DIRECTION: Pull out the rows word for word, starting with the first line and going on through the line with "click(1180, 361)".

INFORMATION SHOWN:
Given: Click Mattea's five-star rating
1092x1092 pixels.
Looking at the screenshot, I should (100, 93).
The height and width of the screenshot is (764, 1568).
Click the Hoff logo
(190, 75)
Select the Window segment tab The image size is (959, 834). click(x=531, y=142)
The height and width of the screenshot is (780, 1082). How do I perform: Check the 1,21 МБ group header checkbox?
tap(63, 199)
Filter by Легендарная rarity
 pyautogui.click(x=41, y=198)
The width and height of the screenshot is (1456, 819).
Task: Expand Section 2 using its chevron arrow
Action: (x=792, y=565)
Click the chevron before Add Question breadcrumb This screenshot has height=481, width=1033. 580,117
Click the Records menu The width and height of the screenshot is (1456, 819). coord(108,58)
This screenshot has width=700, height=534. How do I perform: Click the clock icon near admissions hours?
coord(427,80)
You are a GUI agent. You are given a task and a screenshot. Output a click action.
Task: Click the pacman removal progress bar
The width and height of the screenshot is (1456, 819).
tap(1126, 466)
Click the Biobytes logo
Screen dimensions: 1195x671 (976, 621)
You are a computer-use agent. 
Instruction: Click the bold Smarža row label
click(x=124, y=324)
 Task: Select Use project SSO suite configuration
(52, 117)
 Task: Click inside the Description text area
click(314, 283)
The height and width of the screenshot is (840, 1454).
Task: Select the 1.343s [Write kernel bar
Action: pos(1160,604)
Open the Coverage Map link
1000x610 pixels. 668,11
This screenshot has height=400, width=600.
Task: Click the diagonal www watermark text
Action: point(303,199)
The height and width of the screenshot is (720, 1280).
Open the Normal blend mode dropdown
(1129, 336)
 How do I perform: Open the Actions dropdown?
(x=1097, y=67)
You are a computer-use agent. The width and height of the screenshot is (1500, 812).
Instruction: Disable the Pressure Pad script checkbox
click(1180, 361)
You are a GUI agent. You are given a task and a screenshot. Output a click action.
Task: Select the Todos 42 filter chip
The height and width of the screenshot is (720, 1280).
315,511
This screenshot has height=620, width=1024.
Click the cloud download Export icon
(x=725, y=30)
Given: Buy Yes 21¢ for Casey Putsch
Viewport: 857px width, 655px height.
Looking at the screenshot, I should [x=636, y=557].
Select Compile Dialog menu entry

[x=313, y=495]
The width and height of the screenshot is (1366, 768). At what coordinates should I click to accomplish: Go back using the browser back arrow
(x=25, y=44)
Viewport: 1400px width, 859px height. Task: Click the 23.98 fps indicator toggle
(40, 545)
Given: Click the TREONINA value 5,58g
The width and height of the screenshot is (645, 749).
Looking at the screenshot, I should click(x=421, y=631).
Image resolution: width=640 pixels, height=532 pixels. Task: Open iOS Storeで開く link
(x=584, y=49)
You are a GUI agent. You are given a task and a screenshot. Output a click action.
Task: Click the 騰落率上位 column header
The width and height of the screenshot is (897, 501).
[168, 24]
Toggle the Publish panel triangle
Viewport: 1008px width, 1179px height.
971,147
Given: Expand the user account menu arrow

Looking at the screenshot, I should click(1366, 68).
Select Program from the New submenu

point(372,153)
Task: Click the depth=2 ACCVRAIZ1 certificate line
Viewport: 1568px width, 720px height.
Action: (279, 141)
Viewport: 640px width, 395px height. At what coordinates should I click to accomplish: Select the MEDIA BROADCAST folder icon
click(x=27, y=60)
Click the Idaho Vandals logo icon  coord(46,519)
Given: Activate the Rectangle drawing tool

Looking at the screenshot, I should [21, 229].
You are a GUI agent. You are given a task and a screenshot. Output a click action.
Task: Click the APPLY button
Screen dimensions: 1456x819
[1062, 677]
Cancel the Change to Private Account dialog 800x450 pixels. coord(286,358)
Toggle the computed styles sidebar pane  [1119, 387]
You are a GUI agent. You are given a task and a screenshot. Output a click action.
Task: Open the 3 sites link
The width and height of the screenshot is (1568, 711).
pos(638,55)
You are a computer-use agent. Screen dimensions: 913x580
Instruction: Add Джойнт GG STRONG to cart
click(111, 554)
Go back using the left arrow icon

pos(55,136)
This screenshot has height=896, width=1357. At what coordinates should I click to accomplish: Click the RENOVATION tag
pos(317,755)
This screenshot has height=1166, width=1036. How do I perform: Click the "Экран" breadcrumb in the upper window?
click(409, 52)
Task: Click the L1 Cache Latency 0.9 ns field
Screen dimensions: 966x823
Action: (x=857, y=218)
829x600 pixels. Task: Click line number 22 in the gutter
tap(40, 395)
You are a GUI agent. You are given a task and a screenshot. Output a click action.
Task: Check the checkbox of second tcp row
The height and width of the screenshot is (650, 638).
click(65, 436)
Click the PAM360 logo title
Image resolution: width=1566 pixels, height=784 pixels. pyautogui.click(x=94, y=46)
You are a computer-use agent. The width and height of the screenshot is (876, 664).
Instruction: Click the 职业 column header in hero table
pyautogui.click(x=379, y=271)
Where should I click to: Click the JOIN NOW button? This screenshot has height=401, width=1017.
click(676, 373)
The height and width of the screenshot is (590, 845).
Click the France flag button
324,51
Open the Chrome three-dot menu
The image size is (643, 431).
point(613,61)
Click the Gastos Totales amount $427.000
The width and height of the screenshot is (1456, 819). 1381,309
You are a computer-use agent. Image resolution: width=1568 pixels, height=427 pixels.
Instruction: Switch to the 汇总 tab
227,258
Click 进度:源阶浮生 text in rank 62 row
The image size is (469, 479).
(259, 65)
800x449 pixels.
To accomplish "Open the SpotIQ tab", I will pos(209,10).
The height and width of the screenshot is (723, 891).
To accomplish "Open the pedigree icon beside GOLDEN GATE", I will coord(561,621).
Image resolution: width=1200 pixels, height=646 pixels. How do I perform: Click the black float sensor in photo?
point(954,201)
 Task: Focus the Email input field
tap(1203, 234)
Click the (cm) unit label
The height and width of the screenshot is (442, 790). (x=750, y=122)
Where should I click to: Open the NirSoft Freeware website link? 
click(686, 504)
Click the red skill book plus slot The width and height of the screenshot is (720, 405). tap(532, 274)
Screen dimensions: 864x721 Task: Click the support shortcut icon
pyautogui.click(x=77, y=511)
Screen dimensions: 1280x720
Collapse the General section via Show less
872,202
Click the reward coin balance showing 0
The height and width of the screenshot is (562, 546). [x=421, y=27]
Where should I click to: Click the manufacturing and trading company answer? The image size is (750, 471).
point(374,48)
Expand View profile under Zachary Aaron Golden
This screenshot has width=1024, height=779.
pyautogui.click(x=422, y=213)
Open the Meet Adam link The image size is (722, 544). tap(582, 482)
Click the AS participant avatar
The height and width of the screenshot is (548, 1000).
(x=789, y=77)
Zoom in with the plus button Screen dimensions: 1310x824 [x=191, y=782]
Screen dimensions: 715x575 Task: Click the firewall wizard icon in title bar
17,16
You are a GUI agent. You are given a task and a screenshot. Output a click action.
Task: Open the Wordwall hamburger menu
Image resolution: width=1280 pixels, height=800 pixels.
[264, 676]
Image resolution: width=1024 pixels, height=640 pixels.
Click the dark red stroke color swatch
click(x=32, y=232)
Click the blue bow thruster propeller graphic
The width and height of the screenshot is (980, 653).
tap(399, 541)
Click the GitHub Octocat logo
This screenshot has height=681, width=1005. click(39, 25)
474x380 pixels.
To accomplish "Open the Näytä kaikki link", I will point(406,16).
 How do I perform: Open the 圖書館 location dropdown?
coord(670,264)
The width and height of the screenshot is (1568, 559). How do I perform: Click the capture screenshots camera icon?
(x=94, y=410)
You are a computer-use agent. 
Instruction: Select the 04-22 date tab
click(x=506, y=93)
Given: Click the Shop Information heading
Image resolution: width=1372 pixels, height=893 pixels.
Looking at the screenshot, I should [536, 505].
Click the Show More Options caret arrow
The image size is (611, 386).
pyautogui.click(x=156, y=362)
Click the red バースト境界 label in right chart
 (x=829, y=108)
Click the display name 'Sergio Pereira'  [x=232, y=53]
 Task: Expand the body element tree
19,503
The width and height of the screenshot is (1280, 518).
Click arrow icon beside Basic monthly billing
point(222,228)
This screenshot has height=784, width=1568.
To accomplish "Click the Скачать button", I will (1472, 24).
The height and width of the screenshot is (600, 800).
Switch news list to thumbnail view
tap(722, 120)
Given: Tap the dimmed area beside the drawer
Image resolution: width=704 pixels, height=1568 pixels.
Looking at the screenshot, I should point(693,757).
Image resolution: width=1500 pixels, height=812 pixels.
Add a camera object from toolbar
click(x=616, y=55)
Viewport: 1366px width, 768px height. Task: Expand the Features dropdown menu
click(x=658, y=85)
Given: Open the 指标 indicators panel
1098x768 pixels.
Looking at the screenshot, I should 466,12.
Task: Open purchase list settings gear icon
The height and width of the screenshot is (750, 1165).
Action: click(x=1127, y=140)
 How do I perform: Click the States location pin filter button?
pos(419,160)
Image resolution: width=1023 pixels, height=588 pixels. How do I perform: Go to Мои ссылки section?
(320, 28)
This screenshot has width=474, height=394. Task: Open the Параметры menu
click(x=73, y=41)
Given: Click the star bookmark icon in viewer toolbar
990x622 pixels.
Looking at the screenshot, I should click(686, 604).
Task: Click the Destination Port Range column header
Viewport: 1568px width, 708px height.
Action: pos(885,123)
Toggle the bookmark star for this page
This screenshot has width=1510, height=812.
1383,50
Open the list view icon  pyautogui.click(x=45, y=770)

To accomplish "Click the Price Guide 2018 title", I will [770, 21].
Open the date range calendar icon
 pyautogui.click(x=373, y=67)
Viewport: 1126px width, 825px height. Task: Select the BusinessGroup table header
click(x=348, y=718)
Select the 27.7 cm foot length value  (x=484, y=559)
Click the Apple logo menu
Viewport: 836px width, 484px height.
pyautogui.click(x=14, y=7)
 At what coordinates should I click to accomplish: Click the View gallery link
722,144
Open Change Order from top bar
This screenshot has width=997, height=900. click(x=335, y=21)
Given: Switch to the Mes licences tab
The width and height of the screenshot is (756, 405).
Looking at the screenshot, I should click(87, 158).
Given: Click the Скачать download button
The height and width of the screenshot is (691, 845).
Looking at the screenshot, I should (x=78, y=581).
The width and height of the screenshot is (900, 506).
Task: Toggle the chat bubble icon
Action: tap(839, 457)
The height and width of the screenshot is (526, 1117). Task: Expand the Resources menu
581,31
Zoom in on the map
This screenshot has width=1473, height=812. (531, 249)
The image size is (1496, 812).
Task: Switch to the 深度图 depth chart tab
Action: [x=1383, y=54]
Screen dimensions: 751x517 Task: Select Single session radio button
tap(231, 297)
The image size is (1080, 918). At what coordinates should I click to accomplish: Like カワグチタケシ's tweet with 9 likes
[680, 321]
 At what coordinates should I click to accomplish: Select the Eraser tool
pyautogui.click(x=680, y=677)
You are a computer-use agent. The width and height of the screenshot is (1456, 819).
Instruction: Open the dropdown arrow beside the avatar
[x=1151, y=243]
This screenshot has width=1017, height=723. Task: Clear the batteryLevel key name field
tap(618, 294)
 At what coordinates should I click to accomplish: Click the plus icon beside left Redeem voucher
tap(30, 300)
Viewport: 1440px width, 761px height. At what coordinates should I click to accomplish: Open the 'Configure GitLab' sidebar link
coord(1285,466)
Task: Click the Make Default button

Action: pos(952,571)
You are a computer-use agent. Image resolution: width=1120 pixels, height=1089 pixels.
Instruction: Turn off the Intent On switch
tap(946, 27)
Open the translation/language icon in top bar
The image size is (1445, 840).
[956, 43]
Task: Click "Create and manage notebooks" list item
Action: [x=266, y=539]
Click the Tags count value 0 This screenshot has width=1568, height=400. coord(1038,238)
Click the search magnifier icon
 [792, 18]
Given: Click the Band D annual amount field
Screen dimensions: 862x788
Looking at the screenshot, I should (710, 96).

EXERCISE OUTPUT:
Given: Click Mattea's five-star rating
1092x1092 pixels.
Looking at the screenshot, I should (100, 93).
The height and width of the screenshot is (764, 1568).
Click the Hoff logo
(190, 75)
Select the Window segment tab The image size is (959, 834). click(x=531, y=142)
The height and width of the screenshot is (780, 1082). How do I perform: Check the 1,21 МБ group header checkbox?
tap(63, 199)
Filter by Легендарная rarity
 pyautogui.click(x=41, y=198)
The width and height of the screenshot is (1456, 819).
Task: Expand Section 2 using its chevron arrow
Action: (x=792, y=565)
Click the chevron before Add Question breadcrumb This screenshot has height=481, width=1033. 580,117
Click the Records menu The width and height of the screenshot is (1456, 819). coord(108,58)
This screenshot has width=700, height=534. How do I perform: Click the clock icon near admissions hours?
coord(427,80)
You are a GUI agent. You are given a task and a screenshot. Output a click action.
Task: Click the pacman removal progress bar
The width and height of the screenshot is (1456, 819).
tap(1126, 466)
Click the Biobytes logo
Screen dimensions: 1195x671 (976, 621)
You are a computer-use agent. 
Instruction: Click the bold Smarža row label
click(x=124, y=324)
 Task: Select Use project SSO suite configuration
(52, 117)
 Task: Click inside the Description text area
click(314, 283)
The height and width of the screenshot is (840, 1454).
Task: Select the 1.343s [Write kernel bar
Action: pos(1160,604)
Open the Coverage Map link
1000x610 pixels. 668,11
This screenshot has height=400, width=600.
Task: Click the diagonal www watermark text
Action: point(303,199)
The height and width of the screenshot is (720, 1280).
Open the Normal blend mode dropdown
(1129, 336)
 How do I perform: Open the Actions dropdown?
(x=1097, y=67)
You are a computer-use agent. The width and height of the screenshot is (1500, 812).
Instruction: Disable the Pressure Pad script checkbox
click(1180, 361)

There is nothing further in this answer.